2.5. Lignin Characterization
The extracted lignin was characterized by ATR-FTIR spectroscopy (Perkin-Elmer Spectrum Two, Shelton, CT, USA).The FTIR spectrum of the commercial lignin (Sigma Aldrich, St. Louis, MO, USA) and our lignin spectra were compared and were similar. Spectra were analyzed to confirm the presence of key functional groups and structural features indicative of the lignin polymer. On Figure 2, the signals at 3400–3100 cm−1 correspond to O-H stretching of hydroxyl groups and may include absorbed water; 2980–2800 cm−1 bands correspond to C-H stretching vibrations, 1560 cm−1 bands correspond to aromatic ring stretching, and bands near 1000 cm−1 are consistent with ring vibrations overlapping with C-OH and C-O-C stretches [14,15].
Figure 2.
Attenuated total reflection Fourier transform infrared (ATR-FTIR) spectrum of lignin extracted from maize stover (Spectrum processing using eFTIR [16]).
3. Conclusions
The application of ultrasound significantly accelerates the reaction and enhances lignin solubilization in aqueous phases, leading to yields comparable to those reported in the literature without inducing significant alterations to their structure. This method provides the key advantages of operating at ambient temperatures and greatly reducing reaction times. Overall, ultrasonication use represents a substantial optimization of lignin extraction processes, presenting a more environmentally benign, fast, and efficient alternative to traditional approaches. Furthermore, this technique is consistent with the principles of the circular economy, as it promotes resource efficiency and minimizes waste generation.
Author Contributions
J.J.H.-D., A.C.A.-V., Z.V.B.-R., H.S.M.-H., P.J.R.-V., and P.A.C. contributed equally to this work. All authors have read and agreed to the published version of the manuscript.
Funding
This research was funded by Dirección de Apoyo a la Investigación y al Posgrado (DAIP), Universidad de Guanajuato.

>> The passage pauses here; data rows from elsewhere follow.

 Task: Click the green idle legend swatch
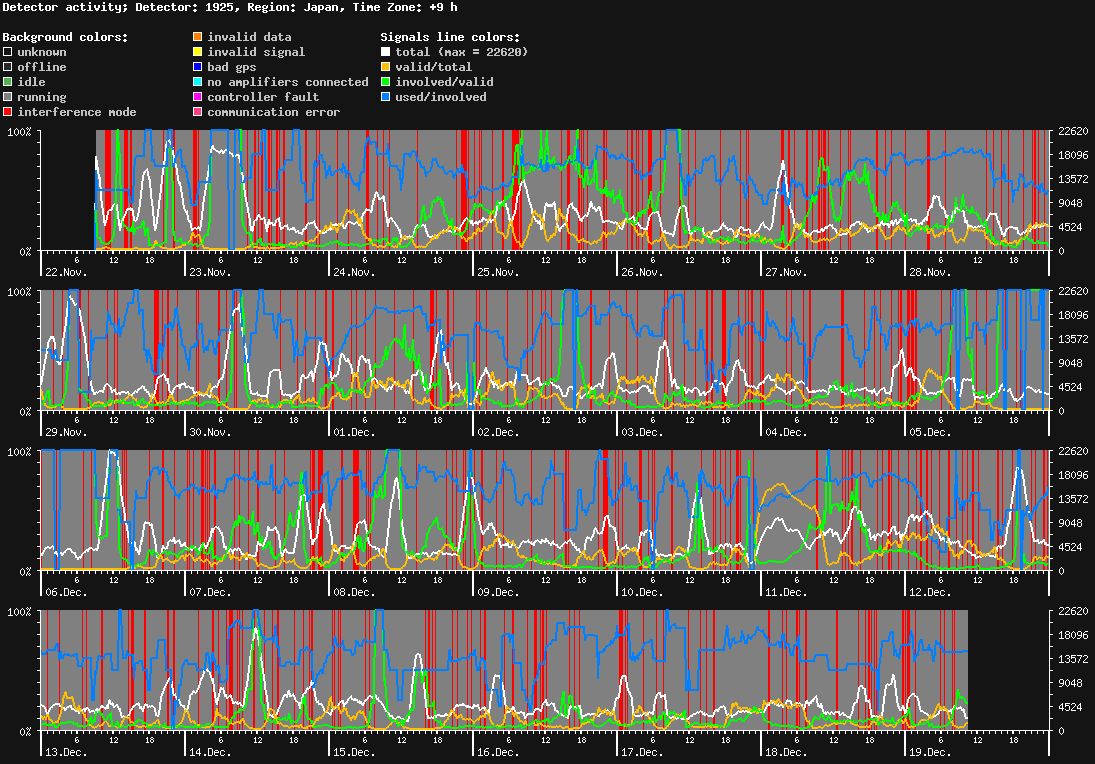coord(8,82)
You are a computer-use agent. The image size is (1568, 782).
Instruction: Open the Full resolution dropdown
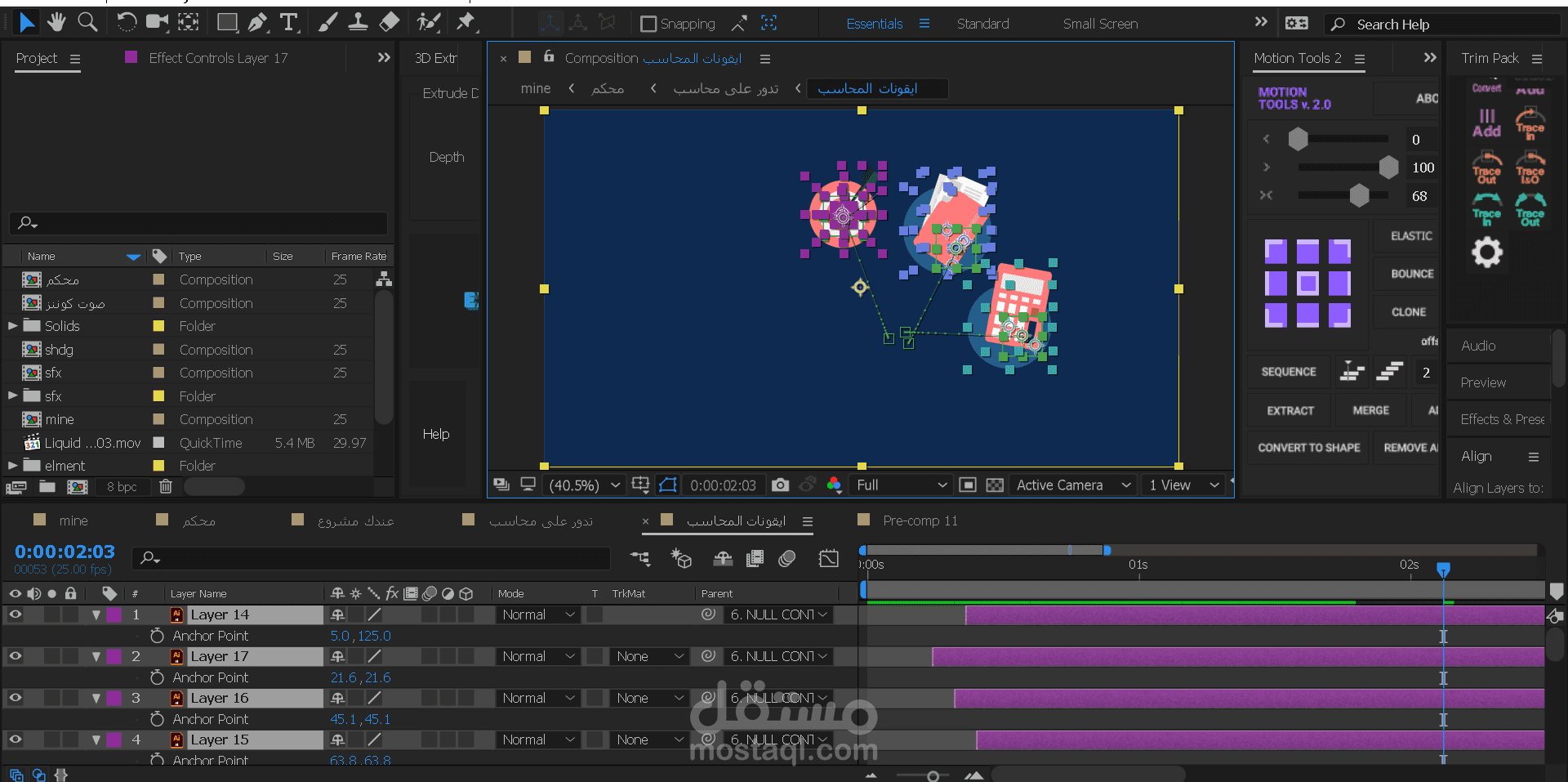[x=902, y=485]

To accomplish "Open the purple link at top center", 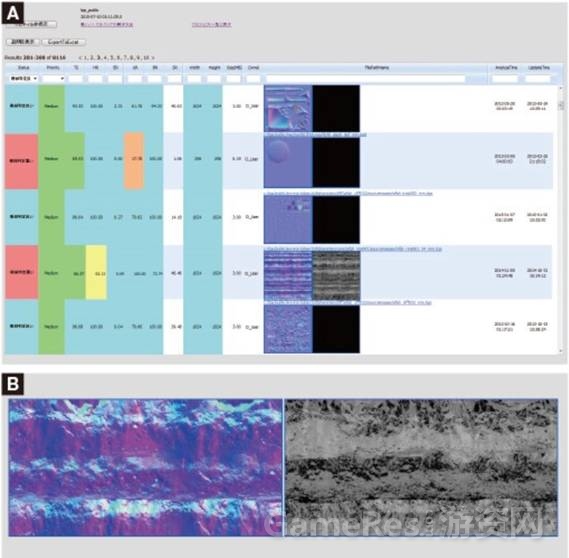I will (212, 25).
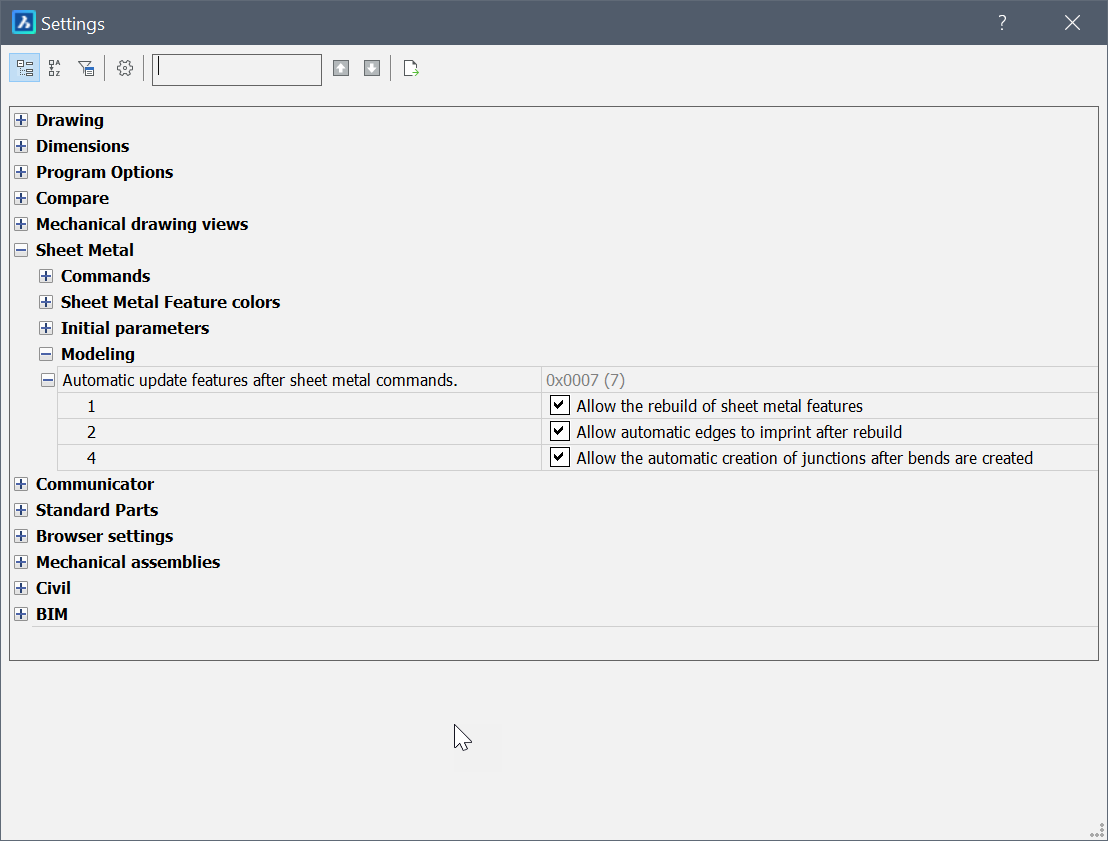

Institutional Review Board Statement
Not applicable.
Informed Consent Statement
Not applicable.
Data Availability Statement
The data presented in this study are available upon request from the corresponding author.
Acknowledgments
The research group gratefully acknowledgements the support received for the development of this project and extends its thanks to Dirección de Apoyo a la Investigación y al Posgrado (DAIP), Universidad de Guanajuato for the students’ scholarship; Gilberto Carreño-Aguilera and Saúl Villalobos-Pérez of División de Ingenierías for providing consumables and infrastructure; Alma Hortensia Serafín-Muñoz for their guidance and stimulating discussions and the use of Laboratorio de Ambiental II; the Laboratorio de Evaluación Toxicológica y Riesgos Ambientales (LETRA) led by Gustavo Cruz Jiménez and QFB; Claudia Karina Sánchez from the DCNE for the infrared spectrophotometry; and the developer F. Menges, creator of the software for FTIR data processing “Spectragryph—optical spectroscopy software,” Version 1.2.16.1, 2023, http://www.effemm2.de/spectragryph/, accessed on 20 June 2025. for the free license granted for the use of the Spectragryph software for the processing of infrared spectra.
Conflicts of Interest
The authors declare no conflicts of interest.